Was hat Euch bewogen, Euch ausgerechnet für einen Shiba Inu zu entscheiden?
Ich habe seit 14 Jahren eine Shiba Inu Hündin; als ich sie von der Züchterin holte, war sie ca. 20 Wochen alt. Was ich Dir schreibe, ist kein angelesenes Zeug, sondern resultiert aus eigenen Erfahrungen.
Im Grunde sind Shiba Inus mMn Ein-Mann-Hunde.
Kleinen Kindern gehen sie lieber aus dem Weg. Das enge Zusammenleben mit einem 3jährigen Kind erschwert die ohnehin anspruchsvolle Erziehung kolossal.

Es war natürlich ganz unverantwortlich von Dir, einem Dreijährigen die Leine in die Hand zu geben. Der Welpe verknüpft jetzt die Aufforderung, mit raus zu gehen, mit der Gefahr, dass sich das für ihn äußerst unangenehme Ereignis wiederholt. Du müsstest jetzt erstmal versuchen, (ohne das Kind) mehrmals am Tag ganz kurze Wege mit ihm zu gehen, die Du dann nach und nach ausdehnst, wenn er sich nicht mehr so sträubt. Am besten in ruhiger Umgebung, nicht etwa auf dem Gehsteig neben einer Verkehrsstraße.

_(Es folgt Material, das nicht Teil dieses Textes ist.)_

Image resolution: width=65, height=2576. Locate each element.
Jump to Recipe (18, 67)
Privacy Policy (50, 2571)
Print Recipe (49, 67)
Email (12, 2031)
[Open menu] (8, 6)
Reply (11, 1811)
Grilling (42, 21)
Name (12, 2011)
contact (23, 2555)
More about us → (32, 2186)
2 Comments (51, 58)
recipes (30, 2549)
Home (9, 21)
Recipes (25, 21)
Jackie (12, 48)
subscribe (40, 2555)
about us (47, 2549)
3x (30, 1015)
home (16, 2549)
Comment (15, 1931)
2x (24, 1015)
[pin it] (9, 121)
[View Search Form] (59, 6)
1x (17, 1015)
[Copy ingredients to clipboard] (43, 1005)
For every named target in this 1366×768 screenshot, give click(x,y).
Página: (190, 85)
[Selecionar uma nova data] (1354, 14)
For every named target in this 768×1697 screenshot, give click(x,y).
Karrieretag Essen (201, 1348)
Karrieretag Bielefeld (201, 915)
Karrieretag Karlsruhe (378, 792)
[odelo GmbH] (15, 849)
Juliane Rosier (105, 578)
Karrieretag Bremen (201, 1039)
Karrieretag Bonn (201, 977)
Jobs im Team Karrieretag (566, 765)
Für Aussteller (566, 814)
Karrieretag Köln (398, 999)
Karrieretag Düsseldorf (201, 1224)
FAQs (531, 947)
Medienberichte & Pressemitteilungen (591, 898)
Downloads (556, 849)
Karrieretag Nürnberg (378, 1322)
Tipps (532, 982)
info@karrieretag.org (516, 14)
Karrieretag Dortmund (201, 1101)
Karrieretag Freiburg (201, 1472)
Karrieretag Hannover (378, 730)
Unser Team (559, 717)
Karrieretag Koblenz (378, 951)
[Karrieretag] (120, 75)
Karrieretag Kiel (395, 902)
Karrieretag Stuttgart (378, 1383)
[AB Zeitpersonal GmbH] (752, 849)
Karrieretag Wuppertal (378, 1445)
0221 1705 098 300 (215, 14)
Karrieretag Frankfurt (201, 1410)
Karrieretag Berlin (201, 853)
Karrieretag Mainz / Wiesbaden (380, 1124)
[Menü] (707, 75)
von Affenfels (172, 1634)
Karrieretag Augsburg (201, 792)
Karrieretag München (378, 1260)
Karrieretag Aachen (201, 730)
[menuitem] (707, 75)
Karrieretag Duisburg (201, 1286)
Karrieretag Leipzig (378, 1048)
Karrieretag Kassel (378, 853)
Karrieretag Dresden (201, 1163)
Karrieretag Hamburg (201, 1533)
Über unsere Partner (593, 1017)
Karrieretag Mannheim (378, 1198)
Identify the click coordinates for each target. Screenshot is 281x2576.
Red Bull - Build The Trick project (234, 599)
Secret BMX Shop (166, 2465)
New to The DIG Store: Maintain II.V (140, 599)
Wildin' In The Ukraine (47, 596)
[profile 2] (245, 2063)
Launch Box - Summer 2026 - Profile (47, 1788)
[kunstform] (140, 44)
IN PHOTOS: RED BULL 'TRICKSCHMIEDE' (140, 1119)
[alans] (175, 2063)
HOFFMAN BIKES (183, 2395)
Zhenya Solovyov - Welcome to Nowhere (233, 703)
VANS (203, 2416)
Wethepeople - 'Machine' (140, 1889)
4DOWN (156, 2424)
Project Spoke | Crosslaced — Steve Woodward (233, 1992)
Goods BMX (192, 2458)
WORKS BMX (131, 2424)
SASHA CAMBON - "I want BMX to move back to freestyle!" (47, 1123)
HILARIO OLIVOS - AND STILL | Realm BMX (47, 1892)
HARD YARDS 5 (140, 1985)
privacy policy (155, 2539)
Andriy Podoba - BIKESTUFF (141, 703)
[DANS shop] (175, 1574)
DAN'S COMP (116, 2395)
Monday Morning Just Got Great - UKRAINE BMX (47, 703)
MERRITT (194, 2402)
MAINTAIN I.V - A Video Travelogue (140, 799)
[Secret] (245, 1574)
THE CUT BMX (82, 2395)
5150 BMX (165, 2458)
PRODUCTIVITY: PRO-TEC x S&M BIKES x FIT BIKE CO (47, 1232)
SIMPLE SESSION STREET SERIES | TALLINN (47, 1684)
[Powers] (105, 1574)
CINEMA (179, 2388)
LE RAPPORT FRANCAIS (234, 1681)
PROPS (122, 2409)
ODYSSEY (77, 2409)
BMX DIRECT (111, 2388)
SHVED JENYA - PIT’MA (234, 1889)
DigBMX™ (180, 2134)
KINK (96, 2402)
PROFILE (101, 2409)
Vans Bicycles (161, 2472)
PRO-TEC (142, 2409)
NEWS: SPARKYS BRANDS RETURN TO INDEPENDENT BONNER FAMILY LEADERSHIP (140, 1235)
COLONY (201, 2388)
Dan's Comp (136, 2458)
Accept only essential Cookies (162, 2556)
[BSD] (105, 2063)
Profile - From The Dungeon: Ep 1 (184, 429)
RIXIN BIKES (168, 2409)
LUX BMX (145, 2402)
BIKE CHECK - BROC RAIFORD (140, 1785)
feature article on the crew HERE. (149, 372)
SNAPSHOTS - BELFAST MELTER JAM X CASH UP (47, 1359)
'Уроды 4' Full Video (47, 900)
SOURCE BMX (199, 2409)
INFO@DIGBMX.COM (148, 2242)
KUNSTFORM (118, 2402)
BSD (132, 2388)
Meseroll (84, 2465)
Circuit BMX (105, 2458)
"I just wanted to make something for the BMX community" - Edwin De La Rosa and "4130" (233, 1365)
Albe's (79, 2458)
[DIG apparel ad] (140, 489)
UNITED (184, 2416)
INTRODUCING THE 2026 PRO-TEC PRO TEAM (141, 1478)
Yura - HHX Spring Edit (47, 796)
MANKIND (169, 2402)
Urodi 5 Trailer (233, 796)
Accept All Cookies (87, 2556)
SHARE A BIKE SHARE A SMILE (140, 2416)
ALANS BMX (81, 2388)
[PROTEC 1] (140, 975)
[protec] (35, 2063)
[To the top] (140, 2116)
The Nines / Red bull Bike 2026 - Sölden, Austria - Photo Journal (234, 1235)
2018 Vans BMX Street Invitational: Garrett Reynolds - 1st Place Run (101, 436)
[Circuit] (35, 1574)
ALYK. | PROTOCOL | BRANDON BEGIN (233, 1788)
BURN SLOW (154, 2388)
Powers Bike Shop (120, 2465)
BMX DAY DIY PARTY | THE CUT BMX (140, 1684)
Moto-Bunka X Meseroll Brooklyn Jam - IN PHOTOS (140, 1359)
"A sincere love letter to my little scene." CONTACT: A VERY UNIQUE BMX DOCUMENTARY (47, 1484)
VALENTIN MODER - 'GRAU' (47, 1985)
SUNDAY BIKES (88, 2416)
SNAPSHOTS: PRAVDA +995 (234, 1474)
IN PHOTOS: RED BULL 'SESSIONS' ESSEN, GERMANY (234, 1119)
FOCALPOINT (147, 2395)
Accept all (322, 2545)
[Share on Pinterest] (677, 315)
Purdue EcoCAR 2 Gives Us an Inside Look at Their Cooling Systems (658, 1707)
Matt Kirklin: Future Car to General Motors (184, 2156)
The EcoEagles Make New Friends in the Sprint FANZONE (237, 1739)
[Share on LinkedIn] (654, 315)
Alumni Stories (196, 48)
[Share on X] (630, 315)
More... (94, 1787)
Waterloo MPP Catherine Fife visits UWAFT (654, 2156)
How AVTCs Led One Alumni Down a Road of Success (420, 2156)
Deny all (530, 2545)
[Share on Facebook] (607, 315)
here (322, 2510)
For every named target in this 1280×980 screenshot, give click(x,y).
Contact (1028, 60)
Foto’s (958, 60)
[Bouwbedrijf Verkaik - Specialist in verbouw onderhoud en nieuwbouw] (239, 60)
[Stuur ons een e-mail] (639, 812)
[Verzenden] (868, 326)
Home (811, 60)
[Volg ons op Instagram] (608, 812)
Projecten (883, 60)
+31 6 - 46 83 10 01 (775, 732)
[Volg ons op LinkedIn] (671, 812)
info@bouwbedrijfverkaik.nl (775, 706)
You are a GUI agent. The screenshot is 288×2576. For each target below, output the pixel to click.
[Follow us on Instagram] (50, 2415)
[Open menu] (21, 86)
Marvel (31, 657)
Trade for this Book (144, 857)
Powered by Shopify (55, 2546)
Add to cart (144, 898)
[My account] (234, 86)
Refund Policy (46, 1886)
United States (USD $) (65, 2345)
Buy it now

Der Shiba ist äußerst intelligent, dabei eigenwillig und willensstark. Bereitschaft zur Unterordnung ist zunächst nicht vorhanden, deutlich weniger als bei den meisten domestizierten europäischen Rassen. Bei einem nicht selbstsicheren Halter versucht der Shiba eventuell, die Führung selbst zu übernehmen.
Meine Hündin vermittelte mir in der ersten Zeit stark das Gefühl, mich eigentlich nicht zu brauchen. Dass sie sich selbst versorgen könne.
Mit einer Mischung aus Anschreien und Verhätscheln erreichst Du gar nichts. Anschreien ist Gift, damit verlierst Du das Vertrauen des Hundes. Der Shiba will, dass man ihm selbstsicher, zugleich aber respektvoll begegnet. Die Erziehung muss unbedingt ruhig, geduldig, dabei konsequent und gleichmäßig sein.
Seine Wesensart steht in gewissem Gegensatz zu seinem äußeren drolligen, „süßen“ Erscheinungsbild. Der Shiba ist überhaupt nicht „fishing for compliments“, aber er bekommt sie ständig.
Lässt Du ihn jetzt schon längere Zeit allein? Das wäre ganz schlecht.

...
Man sieht nur mit dem Herzen gut.Das wesentliche ist für die Augen unsichtbar (Antoine de Saint-Exupéry)
Zuletzt geändert am 04.01.2018 13:32 Uhr
melwin
  • Rudelbeschützer
Beiträge: 2101
+ 7
Ja, einen Rat hätte ich, der wird Dir aber sicher nicht passen. Ich möchte mal etwas deutlicher werden.
Willkommen im Horrorhaus, lieber Welpe!
Wieso Horrorhaus?

Original von miezi01:

Hallo alle zusammen, wir haben uns vor ca. 2 wochen einen welpen gekauft. da war er ungefähr 10 wohen. am anfang war alles gut er kam wollte spielen wir sind raus er ist auch nach einiger zeit schön anderr leine gelaufen. nur wenn mein sohn dabeiwar dann hatte er nur angst mein sohn ist drei und sehr laut und will unseren spike immer jagen.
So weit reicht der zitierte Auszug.